● **Supplied records**:
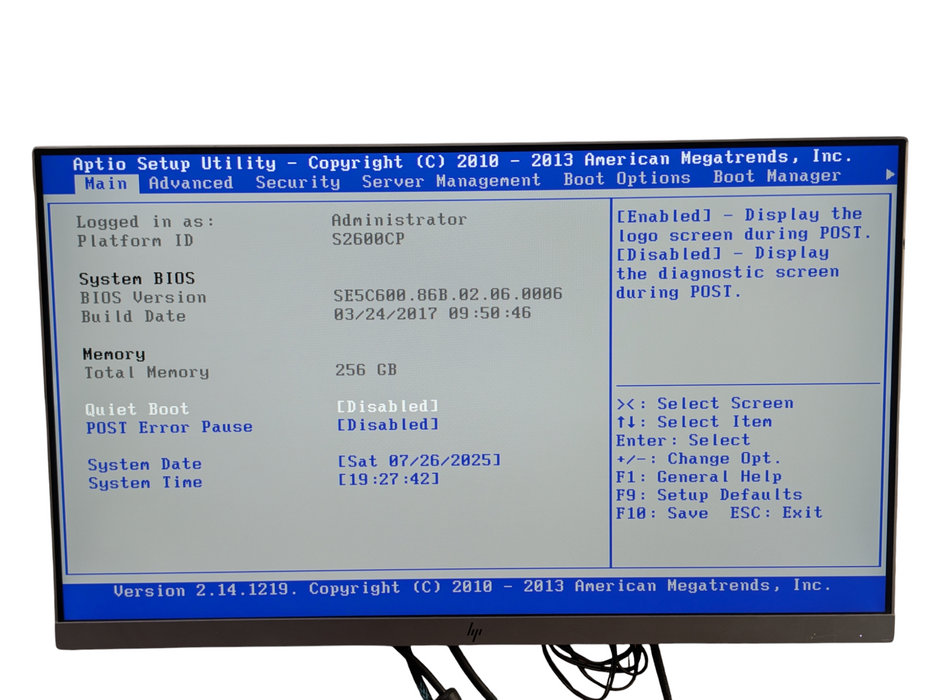Viewport: 930px width, 700px height.
Task: Click the F1 General Help hint
Action: 698,477
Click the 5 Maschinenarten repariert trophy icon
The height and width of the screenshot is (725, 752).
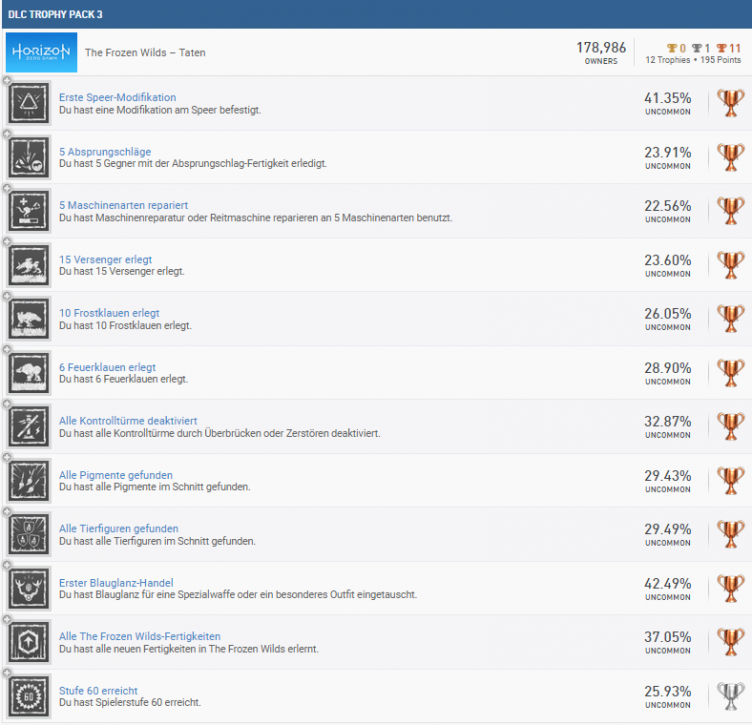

● **Required action**: Please print exactly the lines from the one holding "Click the 5" through the final line of the data above, including both, and skip all pictures.

● **Answer to the problem**:
Click the 5 Maschinenarten repariert trophy icon
The height and width of the screenshot is (725, 752).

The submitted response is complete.